How to complete this task: The records below must be transcribed exactly.

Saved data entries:
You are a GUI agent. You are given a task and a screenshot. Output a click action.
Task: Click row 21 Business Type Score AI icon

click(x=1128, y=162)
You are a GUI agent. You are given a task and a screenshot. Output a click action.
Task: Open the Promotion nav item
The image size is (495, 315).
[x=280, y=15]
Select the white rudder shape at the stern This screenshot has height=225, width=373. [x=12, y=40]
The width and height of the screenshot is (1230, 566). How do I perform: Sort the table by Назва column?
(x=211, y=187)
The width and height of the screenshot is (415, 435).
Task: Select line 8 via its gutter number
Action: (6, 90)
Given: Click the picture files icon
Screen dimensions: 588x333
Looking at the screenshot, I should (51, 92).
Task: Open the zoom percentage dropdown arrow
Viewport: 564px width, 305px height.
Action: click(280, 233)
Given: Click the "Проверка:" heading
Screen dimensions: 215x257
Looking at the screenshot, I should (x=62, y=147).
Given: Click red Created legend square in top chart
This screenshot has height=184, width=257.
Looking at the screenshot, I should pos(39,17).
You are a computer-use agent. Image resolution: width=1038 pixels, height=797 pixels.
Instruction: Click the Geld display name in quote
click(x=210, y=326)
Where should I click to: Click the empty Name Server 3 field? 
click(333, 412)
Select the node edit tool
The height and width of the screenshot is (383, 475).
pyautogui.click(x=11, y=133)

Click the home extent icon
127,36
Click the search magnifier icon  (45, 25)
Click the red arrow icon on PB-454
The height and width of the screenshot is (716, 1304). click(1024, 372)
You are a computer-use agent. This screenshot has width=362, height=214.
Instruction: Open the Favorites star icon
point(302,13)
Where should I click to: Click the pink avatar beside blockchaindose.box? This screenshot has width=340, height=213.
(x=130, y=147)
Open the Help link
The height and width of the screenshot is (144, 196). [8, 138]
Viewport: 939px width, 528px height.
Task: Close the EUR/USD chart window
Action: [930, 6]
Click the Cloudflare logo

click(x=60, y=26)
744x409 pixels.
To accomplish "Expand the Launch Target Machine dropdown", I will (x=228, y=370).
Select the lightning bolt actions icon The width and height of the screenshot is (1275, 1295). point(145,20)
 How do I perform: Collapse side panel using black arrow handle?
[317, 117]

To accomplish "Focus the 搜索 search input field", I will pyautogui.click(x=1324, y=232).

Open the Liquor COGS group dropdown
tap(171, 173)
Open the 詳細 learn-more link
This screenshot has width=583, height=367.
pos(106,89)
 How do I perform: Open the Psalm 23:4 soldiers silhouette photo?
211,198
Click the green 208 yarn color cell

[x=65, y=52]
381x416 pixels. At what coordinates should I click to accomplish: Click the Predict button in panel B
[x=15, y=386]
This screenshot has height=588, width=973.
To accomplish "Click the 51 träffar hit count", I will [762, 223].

Exercise result:
You are a GUI agent. You are given a task and a screenshot. Output a click action.
Task: Click row 21 Business Type Score AI icon

click(x=1128, y=162)
You are a GUI agent. You are given a task and a screenshot. Output a click action.
Task: Open the Promotion nav item
The image size is (495, 315).
[x=280, y=15]
Select the white rudder shape at the stern This screenshot has height=225, width=373. [x=12, y=40]
The width and height of the screenshot is (1230, 566). How do I perform: Sort the table by Назва column?
(x=211, y=187)
The width and height of the screenshot is (415, 435).
Task: Select line 8 via its gutter number
Action: (6, 90)
Given: Click the picture files icon
Screen dimensions: 588x333
Looking at the screenshot, I should (51, 92).
Task: Open the zoom percentage dropdown arrow
Viewport: 564px width, 305px height.
Action: click(280, 233)
Given: Click the "Проверка:" heading
Screen dimensions: 215x257
Looking at the screenshot, I should (x=62, y=147).
Given: Click red Created legend square in top chart
This screenshot has height=184, width=257.
Looking at the screenshot, I should pos(39,17).
You are a computer-use agent. Image resolution: width=1038 pixels, height=797 pixels.
Instruction: Click the Geld display name in quote
click(x=210, y=326)
Where should I click to: Click the empty Name Server 3 field? 
click(333, 412)
Select the node edit tool
The height and width of the screenshot is (383, 475).
pyautogui.click(x=11, y=133)

Click the home extent icon
127,36
Click the search magnifier icon  (45, 25)
Click the red arrow icon on PB-454
The height and width of the screenshot is (716, 1304). click(1024, 372)
You are a computer-use agent. This screenshot has width=362, height=214.
Instruction: Open the Favorites star icon
point(302,13)
Where should I click to: Click the pink avatar beside blockchaindose.box? This screenshot has width=340, height=213.
(x=130, y=147)
Open the Help link
The height and width of the screenshot is (144, 196). [8, 138]
Viewport: 939px width, 528px height.
Task: Close the EUR/USD chart window
Action: [930, 6]
Click the Cloudflare logo

click(x=60, y=26)
744x409 pixels.
To accomplish "Expand the Launch Target Machine dropdown", I will (x=228, y=370).
Select the lightning bolt actions icon The width and height of the screenshot is (1275, 1295). point(145,20)
 How do I perform: Collapse side panel using black arrow handle?
[317, 117]

To accomplish "Focus the 搜索 search input field", I will pyautogui.click(x=1324, y=232).

Open the Liquor COGS group dropdown
tap(171, 173)
Open the 詳細 learn-more link
This screenshot has width=583, height=367.
pos(106,89)
 How do I perform: Open the Psalm 23:4 soldiers silhouette photo?
211,198
Click the green 208 yarn color cell

[x=65, y=52]
381x416 pixels. At what coordinates should I click to accomplish: Click the Predict button in panel B
[x=15, y=386]
This screenshot has height=588, width=973.
To accomplish "Click the 51 träffar hit count", I will [762, 223].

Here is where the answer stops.